[Seaside] Advice on writing secure webapps from a scarred friend

Tim Rowledge seaside@lists.squeakfoundation.org
Mon, 29 Jul 2002 17:08:34 -0700


A friend of mine took a look at my stuff and was able to immediately
screw it by simply editing the session id number in the url :-( Sigh.

He later offered the following cogent points on the matter
>Keep the following in mind:
>
>	1.	All input is evil, until proven
>		otherwise (recall my edits to the
>		session ID).
>
>	2.	Input can be used to alter
>		application flow.
>
>	3.	Overflowed buffers are evil (maybe not in
>		Smalltalk servers, but certainly
>		long input may cause exceptions
>		to be thrown or other unwanted behavior).
>
>	4.	Input can be used to attack other
>		users (Script injection).
>
>		--	Never execute statements
>			in the Smalltalk server
>			that were sent from a browser.
>
>
>	5.	Tell the attacker nothing. If input
>		fails, don't tell them why or how.
>
Which may resonate with some of you. I really need to break 4 in
order to allow entering of new test material, though it looks like
restricting thescope of the compiler to nothing but the variable defined
in the question along with removing any mentions of
self/super/thisContext/class/etc should protect me.
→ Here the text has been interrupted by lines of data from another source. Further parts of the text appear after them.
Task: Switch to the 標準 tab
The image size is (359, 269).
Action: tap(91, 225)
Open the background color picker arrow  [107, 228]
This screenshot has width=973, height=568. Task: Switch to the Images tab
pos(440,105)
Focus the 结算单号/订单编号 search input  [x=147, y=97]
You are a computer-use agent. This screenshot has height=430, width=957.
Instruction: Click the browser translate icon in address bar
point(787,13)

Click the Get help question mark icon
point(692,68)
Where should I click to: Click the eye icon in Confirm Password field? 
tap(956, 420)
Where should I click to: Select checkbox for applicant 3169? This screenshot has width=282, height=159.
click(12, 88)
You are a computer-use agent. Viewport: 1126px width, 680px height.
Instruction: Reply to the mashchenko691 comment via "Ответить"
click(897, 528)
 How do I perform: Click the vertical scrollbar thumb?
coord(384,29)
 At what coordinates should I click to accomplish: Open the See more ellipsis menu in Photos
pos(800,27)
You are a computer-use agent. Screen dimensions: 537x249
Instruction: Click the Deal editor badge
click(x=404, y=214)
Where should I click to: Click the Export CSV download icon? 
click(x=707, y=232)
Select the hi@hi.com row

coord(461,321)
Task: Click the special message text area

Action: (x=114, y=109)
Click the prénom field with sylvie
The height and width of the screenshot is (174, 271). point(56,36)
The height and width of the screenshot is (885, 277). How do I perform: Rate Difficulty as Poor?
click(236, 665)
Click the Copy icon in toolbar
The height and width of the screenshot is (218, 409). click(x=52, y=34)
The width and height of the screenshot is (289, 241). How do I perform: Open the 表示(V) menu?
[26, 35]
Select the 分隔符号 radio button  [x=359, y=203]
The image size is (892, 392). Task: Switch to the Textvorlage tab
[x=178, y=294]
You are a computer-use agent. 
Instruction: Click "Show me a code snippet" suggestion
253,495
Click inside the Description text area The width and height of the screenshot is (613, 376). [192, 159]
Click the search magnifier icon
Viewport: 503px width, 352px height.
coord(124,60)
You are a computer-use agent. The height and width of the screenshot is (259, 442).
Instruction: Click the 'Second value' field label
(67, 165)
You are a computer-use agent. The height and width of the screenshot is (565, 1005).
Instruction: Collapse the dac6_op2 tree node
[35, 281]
Another friend pointed out (by example) how easy it is to flood the
server to death by sending infinite amounts of data in a post reply. She
managed to get it to swallow a good couple of megabytes before stopping
though.

Ideas on preventing such problems welcomed. I imagine it must be
possible to make a socket refuse to accept vast amounts of data, though
how do you decide what is vast? What can be done to 'protect' session
numbers?

tim

-- 
Tim Rowledge, tim@sumeru.stanford.edu, http://sumeru.stanford.edu/tim
Meets quality standards: It compiles without errors.